Chad Young [4:04 PM]
Another example, related to arbing guys up until they get cut - using your situation, @hartpassman, you need a 2B. i have a 2B at $15 that you think is worth $25. Other teams have allocated $10 to him, so now he is $25 and you have to make a decision. If you think I think he is worth $25, you assume I will keep him and if you want me to cut him, you have to allocate to $26. Of course, you also have to assume I would pay $25 for him at auction, in which case you would have to bid $26 to win him - and you do not want to do that, you think he is worth $25. If you think he is worth $25 and hope to get him at auction for $25 or less, the only way that happens is if I (and others) value him less than you…but if that is the case, I will already plan to cut him at $25 (since you value him at $25 and I value him less).

It’s just a thought experiment, and there are a lot of assumptions built in there about rational behavior, but i think the point stands - if you value a guy at $X and have to allocate above $X to get him cut, then you also have to assume that other owners value him the same. your best bet is always to allocate up to $X and no higher - if it turns out you value him more highly than i do, I will cut him and you can bid on him up to $X (which I will not be willing to pay). if we value him the same or I value him more highly, you have maxed out my cap hit, which is good for you

John [4:07 PM]
I rather keep the player’s salary down and try to trade for him.

Chad Young [4:11 PM]
that’s another good call out, @pittsburgh, though for me that is definitely secondary, only cause I don’t want to do something like avoid putting $2 on the player I most want to put that $2 on in the hopes I can trade for him instead.
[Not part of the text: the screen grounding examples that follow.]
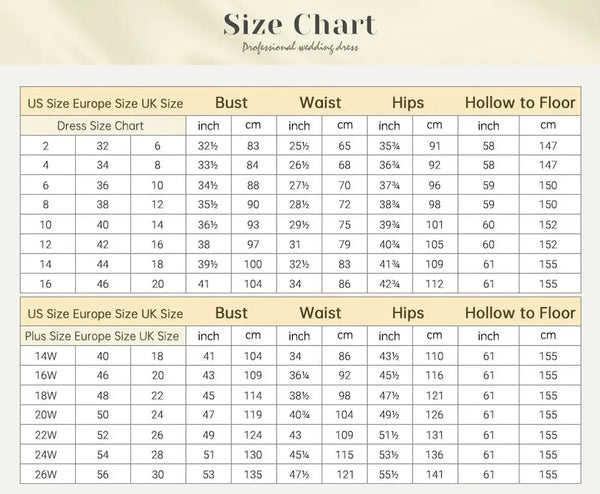600x494 pixels.
Task: Select the Dress Size Chart label cell
Action: [103, 126]
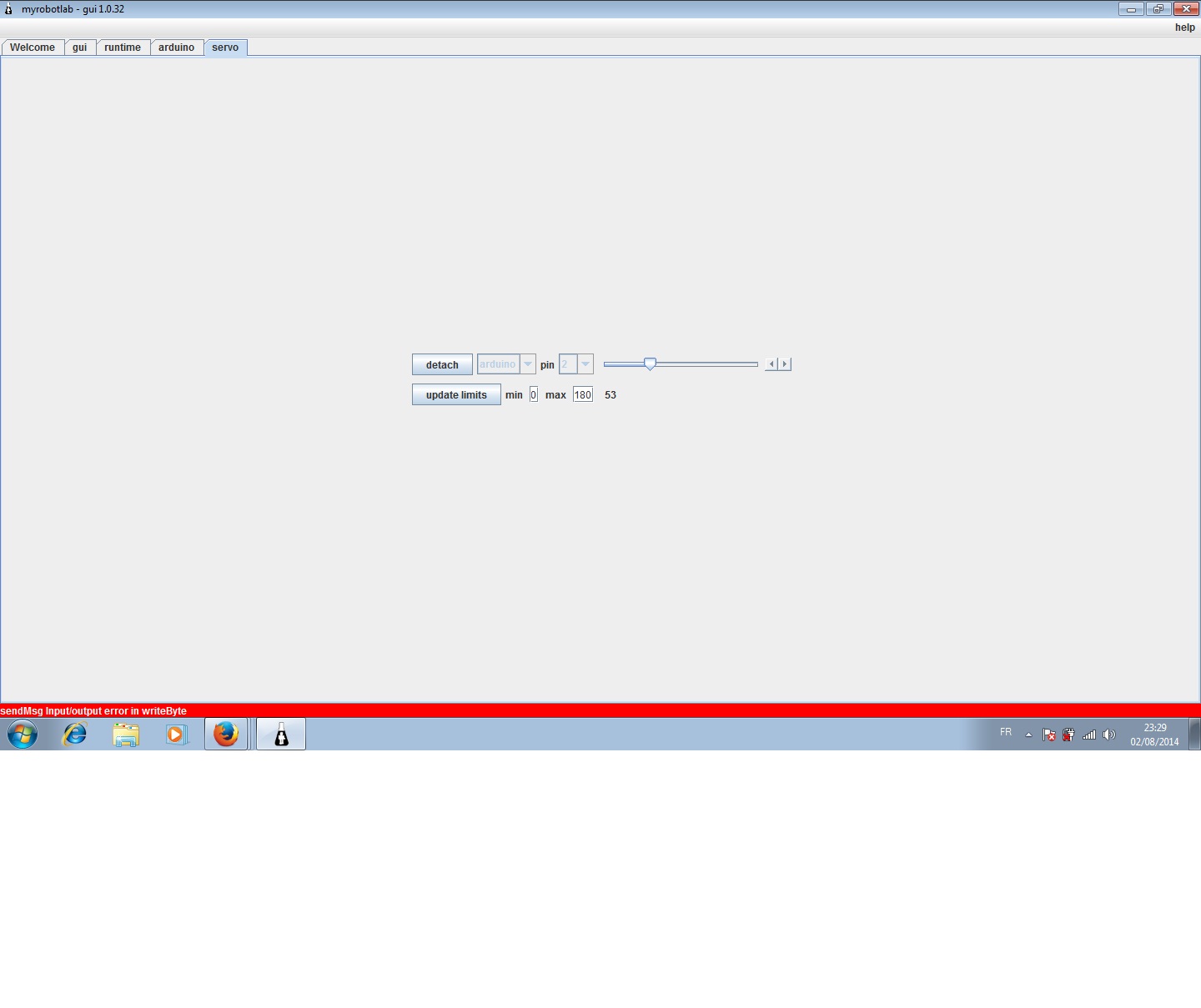Switch to the arduino tab
Screen dimensions: 1201x1008
coord(176,48)
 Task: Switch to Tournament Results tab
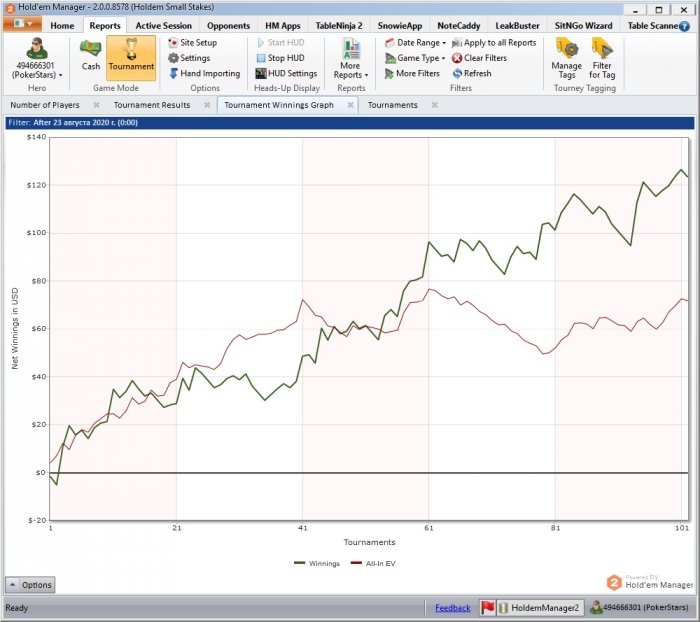[151, 105]
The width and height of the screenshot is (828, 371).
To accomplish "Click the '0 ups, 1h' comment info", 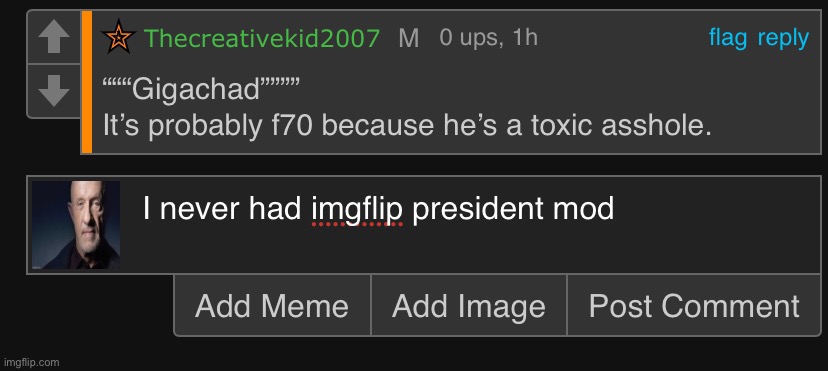I will pos(488,38).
Joe Catanzariti [8:10 PM] (@joecatz)
I’ve tried every philosophy in the book and am pretty convinced that the best way to arb is to make it simple.

  1. I put $1 on the highest surplus asset on every team.
  2. I take the five best offensive surplus assets and add $2 to each (if a team owns more than one, I may split it, and then add $2 to asset number 6 etc…
  3. Repeat for pitchers.

I don’t play payback, or target higher finishers, or grudge arb, or worry about guys I want to trade for. I just want to pull surplus away from every clear keeper I can and keep every dollar I put out there on your roster and out of the auction pool.

John [8:14 PM]
I disagree. I want to arb the owner, not the player. I’m not wasting money on inferior owners because one of their prospects hit.

HMP [8:23 PM]
I should start saying really dumb things then, so @pittsburgh doesn’t arb me. :grin:

Joe Catanzariti [9:02 PM]
@pittsburgh: it’s very rare that that is the case. Conversely, a team at the top that has considerable surplus typically owns multiple assets if they’re at the top or very few that are deserving of more than $1

Henry Woodbury [9:08 PM]
I tend to work top of the standings down, though there are always a few wildly cheap players that deserve an extra buck no matter who owns them. I also don’t worry too much. Arbitration is a crowd source activity.